EXERCISE:
In the material below, find the line containing "Screen dimensions: 2576x1449" and the line containing "Task: Click the scales", then reproduce exactly both of them and every line between, and nothing else.
==============================
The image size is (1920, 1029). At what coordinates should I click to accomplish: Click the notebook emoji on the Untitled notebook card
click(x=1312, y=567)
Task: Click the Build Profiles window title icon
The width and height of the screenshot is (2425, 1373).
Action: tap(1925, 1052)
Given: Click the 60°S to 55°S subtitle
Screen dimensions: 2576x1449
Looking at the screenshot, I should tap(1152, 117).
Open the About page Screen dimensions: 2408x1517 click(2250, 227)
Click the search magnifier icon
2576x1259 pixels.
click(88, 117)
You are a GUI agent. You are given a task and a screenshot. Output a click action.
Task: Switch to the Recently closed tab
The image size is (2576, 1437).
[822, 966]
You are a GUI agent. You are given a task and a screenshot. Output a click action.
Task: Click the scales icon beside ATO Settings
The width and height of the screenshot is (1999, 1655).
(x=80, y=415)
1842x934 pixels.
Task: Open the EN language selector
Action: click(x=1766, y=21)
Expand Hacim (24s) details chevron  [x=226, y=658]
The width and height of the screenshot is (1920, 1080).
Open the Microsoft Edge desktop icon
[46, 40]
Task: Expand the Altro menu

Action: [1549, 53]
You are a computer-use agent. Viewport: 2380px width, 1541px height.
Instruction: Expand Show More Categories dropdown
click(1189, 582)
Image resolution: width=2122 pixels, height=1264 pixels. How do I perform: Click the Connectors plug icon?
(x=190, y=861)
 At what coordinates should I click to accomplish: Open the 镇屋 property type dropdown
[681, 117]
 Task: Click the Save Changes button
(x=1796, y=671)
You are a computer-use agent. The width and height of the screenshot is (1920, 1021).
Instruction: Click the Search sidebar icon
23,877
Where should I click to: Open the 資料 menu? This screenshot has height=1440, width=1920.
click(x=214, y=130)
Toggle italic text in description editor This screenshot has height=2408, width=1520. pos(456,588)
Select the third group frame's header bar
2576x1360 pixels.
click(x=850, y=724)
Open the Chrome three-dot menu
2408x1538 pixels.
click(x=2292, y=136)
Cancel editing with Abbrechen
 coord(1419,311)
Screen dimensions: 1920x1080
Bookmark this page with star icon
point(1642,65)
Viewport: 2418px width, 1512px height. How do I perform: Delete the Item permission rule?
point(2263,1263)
==============================
FINAL ANSWER:
Screen dimensions: 2576x1449
Looking at the screenshot, I should tap(1152, 117).
Open the About page Screen dimensions: 2408x1517 click(2250, 227)
Click the search magnifier icon
2576x1259 pixels.
click(88, 117)
You are a GUI agent. You are given a task and a screenshot. Output a click action.
Task: Switch to the Recently closed tab
The image size is (2576, 1437).
[822, 966]
You are a GUI agent. You are given a task and a screenshot. Output a click action.
Task: Click the scales icon beside ATO Settings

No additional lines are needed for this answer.